# Required action
Working from the top of the records below, reproduce each line exactly, ending once you have written the line containing "Screen dimensions: 1298x924".
** Extracted records follows **
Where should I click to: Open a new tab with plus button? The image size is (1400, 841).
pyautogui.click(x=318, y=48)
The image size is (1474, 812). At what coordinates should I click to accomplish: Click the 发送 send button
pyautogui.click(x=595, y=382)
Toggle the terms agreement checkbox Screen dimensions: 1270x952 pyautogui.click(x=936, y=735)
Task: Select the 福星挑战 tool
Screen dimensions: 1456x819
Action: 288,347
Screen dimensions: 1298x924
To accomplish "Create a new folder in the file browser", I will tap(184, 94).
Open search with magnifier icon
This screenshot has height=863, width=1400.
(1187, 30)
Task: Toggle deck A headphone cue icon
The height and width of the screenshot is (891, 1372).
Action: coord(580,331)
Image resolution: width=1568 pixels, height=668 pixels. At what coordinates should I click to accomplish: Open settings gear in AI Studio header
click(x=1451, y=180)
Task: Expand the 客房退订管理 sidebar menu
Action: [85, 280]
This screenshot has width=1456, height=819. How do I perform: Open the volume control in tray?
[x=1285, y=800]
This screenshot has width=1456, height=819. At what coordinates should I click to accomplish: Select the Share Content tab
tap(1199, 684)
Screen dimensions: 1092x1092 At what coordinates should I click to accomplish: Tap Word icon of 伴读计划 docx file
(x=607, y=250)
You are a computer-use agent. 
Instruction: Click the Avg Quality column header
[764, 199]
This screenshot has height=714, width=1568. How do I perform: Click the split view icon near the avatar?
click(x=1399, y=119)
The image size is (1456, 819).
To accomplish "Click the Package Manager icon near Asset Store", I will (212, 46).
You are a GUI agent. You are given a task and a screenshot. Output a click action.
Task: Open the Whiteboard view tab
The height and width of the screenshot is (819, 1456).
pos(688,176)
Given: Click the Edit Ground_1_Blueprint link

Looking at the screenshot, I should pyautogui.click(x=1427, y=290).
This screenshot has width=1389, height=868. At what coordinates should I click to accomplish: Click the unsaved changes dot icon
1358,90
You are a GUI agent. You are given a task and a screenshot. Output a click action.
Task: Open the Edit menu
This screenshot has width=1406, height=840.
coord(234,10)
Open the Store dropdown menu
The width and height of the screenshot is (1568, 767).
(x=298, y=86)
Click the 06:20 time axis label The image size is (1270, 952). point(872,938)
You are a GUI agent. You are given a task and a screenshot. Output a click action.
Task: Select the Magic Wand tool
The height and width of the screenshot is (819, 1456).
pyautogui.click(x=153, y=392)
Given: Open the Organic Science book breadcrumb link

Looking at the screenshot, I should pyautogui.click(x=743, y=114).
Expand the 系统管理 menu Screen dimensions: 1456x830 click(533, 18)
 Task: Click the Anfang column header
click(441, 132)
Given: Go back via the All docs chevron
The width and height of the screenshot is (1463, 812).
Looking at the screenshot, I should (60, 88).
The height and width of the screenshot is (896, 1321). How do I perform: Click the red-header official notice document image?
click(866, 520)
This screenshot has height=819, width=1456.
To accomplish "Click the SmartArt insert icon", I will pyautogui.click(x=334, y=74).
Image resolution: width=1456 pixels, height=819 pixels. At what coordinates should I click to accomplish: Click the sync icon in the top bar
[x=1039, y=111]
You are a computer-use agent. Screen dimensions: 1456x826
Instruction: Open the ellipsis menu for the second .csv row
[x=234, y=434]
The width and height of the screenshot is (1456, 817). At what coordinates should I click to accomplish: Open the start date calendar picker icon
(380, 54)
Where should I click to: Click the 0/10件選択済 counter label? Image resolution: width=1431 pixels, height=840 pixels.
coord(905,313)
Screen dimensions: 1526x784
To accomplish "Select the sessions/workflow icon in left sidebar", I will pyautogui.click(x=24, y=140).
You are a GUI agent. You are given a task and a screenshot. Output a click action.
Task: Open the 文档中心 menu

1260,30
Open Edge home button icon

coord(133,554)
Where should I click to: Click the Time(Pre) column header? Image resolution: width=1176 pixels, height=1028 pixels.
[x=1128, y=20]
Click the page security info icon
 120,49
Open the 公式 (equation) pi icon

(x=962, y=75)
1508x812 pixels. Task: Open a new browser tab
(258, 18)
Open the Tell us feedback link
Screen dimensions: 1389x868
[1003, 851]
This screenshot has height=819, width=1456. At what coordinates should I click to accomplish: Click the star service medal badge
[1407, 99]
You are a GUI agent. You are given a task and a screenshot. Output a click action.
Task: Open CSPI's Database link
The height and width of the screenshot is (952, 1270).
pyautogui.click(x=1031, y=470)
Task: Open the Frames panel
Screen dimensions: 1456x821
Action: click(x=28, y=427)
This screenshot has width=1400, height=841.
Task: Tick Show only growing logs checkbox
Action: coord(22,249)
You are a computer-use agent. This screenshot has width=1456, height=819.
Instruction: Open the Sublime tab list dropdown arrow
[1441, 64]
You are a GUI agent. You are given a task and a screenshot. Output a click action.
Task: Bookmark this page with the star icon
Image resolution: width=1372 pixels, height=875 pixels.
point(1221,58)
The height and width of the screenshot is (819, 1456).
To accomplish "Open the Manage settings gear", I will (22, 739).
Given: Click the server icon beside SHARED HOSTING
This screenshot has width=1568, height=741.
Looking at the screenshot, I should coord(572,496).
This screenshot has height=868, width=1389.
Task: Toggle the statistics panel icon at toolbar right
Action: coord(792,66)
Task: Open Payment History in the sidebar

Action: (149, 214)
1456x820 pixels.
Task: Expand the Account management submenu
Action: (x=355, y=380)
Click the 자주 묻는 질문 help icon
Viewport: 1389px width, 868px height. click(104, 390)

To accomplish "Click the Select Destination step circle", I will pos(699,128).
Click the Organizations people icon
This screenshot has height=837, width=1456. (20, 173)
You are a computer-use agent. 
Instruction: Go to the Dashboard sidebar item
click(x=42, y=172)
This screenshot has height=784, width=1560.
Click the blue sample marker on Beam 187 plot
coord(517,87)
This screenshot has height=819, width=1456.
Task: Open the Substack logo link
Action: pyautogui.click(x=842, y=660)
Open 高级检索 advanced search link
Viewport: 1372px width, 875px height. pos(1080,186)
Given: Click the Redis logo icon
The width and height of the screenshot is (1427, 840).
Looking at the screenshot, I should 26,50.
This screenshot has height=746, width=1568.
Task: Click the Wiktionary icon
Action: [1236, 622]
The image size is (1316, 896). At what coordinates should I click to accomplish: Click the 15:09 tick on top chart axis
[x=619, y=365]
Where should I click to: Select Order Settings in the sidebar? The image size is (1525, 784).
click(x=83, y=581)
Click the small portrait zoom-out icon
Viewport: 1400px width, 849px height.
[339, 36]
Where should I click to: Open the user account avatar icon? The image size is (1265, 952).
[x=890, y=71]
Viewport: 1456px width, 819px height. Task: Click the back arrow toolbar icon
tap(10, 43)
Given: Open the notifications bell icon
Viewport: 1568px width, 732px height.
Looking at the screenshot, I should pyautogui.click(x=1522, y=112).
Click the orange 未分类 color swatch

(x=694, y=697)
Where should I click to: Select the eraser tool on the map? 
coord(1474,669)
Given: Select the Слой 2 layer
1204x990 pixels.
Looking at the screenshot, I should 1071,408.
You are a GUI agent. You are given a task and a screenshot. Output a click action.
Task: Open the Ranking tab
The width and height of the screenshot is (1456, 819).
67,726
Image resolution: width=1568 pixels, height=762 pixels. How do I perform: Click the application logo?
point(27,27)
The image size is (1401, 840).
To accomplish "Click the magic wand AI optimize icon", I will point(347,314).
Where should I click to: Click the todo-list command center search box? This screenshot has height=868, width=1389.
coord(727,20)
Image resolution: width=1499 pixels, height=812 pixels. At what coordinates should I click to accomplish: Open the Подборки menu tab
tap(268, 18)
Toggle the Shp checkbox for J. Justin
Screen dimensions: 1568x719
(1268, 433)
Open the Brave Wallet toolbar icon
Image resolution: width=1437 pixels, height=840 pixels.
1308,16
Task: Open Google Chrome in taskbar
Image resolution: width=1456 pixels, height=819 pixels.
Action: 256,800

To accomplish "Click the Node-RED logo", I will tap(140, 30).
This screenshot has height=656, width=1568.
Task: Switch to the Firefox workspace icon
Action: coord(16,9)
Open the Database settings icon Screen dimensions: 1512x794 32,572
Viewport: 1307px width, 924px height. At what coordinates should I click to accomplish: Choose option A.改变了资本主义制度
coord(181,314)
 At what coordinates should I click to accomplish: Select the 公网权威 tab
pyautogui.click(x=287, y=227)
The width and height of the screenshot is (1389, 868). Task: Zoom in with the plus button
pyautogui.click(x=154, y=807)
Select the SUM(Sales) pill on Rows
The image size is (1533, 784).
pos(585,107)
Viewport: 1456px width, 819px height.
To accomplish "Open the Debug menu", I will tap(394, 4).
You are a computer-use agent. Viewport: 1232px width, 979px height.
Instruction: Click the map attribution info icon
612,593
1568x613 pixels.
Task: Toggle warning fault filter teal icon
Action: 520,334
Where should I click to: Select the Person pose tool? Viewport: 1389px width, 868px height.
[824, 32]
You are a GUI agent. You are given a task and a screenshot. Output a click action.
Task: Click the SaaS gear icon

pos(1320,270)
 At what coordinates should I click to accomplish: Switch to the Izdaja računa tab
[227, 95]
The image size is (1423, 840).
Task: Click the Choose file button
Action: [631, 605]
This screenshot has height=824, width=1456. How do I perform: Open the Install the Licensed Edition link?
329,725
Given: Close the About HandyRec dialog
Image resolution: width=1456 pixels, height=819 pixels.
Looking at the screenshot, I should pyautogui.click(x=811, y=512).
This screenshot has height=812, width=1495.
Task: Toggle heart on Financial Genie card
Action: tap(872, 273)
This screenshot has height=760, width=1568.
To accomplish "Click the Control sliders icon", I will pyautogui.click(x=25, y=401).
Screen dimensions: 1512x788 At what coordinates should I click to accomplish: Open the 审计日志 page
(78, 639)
** End of Extracted records **
# Solution for this problem
Where should I click to: Open a new tab with plus button? The image size is (1400, 841).
pyautogui.click(x=318, y=48)
The image size is (1474, 812). At what coordinates should I click to accomplish: Click the 发送 send button
pyautogui.click(x=595, y=382)
Toggle the terms agreement checkbox Screen dimensions: 1270x952 pyautogui.click(x=936, y=735)
Task: Select the 福星挑战 tool
Screen dimensions: 1456x819
Action: 288,347
Screen dimensions: 1298x924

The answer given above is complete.